EXCERPTED DATA:
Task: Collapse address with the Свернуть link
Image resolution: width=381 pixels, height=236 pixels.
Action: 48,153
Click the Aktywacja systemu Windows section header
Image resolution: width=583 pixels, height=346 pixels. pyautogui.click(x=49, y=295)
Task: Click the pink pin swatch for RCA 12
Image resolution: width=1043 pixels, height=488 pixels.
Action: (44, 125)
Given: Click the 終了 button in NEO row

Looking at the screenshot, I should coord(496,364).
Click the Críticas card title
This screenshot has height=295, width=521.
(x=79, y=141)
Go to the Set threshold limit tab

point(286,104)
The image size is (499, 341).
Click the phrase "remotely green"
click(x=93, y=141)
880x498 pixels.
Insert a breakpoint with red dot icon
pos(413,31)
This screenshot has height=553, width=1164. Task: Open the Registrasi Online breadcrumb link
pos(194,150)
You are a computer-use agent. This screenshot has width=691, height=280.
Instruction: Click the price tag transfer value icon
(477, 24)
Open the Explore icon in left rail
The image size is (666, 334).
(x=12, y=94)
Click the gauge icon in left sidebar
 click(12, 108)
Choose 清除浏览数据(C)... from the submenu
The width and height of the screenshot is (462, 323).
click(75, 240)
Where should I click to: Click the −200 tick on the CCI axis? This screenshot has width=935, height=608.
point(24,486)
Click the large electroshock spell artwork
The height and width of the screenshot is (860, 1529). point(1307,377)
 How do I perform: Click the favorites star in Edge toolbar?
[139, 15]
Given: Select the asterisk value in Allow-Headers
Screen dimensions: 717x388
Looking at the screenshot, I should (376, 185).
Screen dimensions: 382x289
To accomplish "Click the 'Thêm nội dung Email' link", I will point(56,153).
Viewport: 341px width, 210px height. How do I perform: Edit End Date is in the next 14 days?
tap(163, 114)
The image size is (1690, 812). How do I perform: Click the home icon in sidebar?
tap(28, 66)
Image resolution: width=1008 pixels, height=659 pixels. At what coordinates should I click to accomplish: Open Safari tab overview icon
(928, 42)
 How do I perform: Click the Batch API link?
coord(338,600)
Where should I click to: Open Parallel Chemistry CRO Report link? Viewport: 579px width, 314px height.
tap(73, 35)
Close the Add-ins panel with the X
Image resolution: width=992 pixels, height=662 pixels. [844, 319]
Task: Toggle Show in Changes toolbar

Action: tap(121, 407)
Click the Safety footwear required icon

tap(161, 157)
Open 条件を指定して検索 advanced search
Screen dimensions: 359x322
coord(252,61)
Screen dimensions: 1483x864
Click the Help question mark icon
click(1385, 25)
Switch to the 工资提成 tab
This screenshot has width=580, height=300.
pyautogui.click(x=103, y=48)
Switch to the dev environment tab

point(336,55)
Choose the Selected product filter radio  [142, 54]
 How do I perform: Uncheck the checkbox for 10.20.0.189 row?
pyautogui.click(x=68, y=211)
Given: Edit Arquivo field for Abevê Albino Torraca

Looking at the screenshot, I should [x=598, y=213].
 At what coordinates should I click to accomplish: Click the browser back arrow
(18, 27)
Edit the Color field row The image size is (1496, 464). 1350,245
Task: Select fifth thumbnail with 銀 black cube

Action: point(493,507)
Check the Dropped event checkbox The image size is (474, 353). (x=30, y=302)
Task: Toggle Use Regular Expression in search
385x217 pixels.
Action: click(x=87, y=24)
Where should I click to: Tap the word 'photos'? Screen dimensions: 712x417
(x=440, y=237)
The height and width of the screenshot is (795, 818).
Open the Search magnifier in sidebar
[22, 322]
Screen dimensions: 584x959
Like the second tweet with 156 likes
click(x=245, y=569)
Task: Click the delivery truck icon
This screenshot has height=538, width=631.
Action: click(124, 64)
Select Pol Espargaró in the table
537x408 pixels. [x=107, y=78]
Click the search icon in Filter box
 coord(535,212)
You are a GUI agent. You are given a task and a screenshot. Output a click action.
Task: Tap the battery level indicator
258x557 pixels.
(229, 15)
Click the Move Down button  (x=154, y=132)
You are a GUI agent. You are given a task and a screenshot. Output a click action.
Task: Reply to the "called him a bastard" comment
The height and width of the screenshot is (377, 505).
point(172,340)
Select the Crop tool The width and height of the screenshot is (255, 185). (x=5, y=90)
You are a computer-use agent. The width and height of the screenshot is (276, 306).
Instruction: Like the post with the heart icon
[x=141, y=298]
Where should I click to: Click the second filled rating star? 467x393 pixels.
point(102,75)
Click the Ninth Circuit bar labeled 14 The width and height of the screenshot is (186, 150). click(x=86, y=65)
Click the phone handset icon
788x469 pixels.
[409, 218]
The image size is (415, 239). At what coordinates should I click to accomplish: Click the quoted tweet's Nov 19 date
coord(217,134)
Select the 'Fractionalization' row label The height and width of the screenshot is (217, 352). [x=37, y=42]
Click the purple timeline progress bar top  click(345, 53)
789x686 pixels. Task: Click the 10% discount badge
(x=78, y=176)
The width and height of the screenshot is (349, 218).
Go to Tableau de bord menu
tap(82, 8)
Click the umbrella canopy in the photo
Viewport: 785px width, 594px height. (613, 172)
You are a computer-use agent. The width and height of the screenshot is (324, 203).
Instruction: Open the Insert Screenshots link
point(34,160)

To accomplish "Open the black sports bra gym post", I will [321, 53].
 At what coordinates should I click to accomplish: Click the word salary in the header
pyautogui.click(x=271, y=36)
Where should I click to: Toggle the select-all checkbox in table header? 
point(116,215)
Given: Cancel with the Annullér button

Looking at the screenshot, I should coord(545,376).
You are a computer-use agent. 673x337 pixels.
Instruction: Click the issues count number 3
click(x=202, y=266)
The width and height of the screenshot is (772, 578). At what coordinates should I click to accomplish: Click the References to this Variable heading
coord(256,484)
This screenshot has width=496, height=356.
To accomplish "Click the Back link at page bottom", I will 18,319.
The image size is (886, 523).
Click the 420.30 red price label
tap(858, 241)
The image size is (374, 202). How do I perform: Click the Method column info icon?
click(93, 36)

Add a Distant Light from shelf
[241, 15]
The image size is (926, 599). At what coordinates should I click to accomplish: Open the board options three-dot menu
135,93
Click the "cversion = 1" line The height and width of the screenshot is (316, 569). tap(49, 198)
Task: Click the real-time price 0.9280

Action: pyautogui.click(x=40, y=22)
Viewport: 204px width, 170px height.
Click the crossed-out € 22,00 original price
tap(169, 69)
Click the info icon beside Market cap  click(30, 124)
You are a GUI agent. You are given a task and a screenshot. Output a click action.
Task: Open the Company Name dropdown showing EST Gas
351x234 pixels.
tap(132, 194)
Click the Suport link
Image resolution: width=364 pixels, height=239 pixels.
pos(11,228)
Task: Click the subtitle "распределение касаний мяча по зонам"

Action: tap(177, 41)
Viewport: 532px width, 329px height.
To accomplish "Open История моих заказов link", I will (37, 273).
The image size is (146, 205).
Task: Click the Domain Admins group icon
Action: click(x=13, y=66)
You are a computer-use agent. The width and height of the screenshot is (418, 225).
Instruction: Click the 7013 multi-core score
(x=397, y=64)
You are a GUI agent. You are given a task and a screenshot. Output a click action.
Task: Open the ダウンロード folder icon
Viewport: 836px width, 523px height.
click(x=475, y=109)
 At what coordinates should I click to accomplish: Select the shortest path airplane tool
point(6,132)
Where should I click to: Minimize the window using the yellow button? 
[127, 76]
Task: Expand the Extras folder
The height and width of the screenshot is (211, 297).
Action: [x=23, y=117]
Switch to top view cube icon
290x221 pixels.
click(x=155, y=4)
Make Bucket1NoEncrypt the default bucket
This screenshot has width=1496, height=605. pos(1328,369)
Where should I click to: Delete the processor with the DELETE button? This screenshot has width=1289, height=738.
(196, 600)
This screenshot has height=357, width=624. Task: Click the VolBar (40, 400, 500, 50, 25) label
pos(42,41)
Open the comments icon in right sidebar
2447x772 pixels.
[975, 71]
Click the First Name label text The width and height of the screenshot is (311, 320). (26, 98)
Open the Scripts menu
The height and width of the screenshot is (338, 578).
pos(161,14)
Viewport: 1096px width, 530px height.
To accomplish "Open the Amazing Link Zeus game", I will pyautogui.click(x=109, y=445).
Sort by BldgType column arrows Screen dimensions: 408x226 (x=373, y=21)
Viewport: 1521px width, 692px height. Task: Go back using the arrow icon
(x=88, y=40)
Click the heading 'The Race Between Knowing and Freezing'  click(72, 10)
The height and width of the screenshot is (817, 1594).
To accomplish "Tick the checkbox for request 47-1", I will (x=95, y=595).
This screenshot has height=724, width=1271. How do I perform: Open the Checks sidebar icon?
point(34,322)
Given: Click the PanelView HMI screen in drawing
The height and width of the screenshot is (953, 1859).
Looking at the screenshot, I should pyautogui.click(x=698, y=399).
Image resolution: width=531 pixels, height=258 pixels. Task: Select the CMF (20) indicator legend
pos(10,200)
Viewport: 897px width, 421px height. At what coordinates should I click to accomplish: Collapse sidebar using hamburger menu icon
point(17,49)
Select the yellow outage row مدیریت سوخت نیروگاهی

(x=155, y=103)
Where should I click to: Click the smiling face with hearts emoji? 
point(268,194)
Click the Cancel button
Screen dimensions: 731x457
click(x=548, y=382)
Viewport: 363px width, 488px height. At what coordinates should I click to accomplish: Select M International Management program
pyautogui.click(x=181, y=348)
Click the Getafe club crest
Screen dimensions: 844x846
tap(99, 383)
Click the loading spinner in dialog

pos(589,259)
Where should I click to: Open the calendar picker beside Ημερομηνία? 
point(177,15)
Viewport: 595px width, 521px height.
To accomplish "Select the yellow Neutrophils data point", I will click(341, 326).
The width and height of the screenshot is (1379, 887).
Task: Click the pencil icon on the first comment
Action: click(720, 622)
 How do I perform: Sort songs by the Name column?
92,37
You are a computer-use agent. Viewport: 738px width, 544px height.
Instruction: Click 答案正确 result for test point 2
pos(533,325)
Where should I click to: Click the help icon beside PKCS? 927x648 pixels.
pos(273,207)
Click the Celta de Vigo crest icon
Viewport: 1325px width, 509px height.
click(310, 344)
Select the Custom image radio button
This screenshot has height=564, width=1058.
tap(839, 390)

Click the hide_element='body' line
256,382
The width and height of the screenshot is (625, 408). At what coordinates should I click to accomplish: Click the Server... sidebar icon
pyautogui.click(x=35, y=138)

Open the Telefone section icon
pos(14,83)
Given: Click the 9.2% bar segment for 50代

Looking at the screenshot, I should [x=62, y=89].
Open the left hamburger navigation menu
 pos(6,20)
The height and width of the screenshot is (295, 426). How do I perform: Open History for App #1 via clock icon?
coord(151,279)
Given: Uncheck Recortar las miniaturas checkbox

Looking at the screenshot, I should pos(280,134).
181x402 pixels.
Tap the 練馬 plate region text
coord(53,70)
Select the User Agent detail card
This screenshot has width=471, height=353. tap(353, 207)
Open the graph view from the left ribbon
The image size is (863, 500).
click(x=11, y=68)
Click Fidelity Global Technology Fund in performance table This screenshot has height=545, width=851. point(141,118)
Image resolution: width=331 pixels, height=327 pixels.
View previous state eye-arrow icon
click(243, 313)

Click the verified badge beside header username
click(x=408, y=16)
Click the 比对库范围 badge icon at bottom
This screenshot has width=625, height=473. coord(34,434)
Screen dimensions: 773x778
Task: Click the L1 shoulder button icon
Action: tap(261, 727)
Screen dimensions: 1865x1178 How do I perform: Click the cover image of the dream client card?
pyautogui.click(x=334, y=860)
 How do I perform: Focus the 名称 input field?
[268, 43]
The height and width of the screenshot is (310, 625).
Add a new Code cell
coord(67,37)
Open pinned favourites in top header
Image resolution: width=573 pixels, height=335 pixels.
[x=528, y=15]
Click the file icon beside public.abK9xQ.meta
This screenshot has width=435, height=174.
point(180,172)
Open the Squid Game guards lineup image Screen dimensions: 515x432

TASK PROMPT:
Starting at the line that contains "Tap the 練馬 plate region text", copy each line exactly through the end of the listing above. Include that first line and the last one, and add nothing.

TASK RESULT:
Tap the 練馬 plate region text
coord(53,70)
Select the User Agent detail card
This screenshot has width=471, height=353. tap(353, 207)
Open the graph view from the left ribbon
The image size is (863, 500).
click(x=11, y=68)
Click Fidelity Global Technology Fund in performance table This screenshot has height=545, width=851. point(141,118)
Image resolution: width=331 pixels, height=327 pixels.
View previous state eye-arrow icon
click(243, 313)

Click the verified badge beside header username
click(x=408, y=16)
Click the 比对库范围 badge icon at bottom
This screenshot has width=625, height=473. coord(34,434)
Screen dimensions: 773x778
Task: Click the L1 shoulder button icon
Action: tap(261, 727)
Screen dimensions: 1865x1178 How do I perform: Click the cover image of the dream client card?
pyautogui.click(x=334, y=860)
 How do I perform: Focus the 名称 input field?
[268, 43]
The height and width of the screenshot is (310, 625).
Add a new Code cell
coord(67,37)
Open pinned favourites in top header
Image resolution: width=573 pixels, height=335 pixels.
[x=528, y=15]
Click the file icon beside public.abK9xQ.meta
This screenshot has width=435, height=174.
point(180,172)
Open the Squid Game guards lineup image Screen dimensions: 515x432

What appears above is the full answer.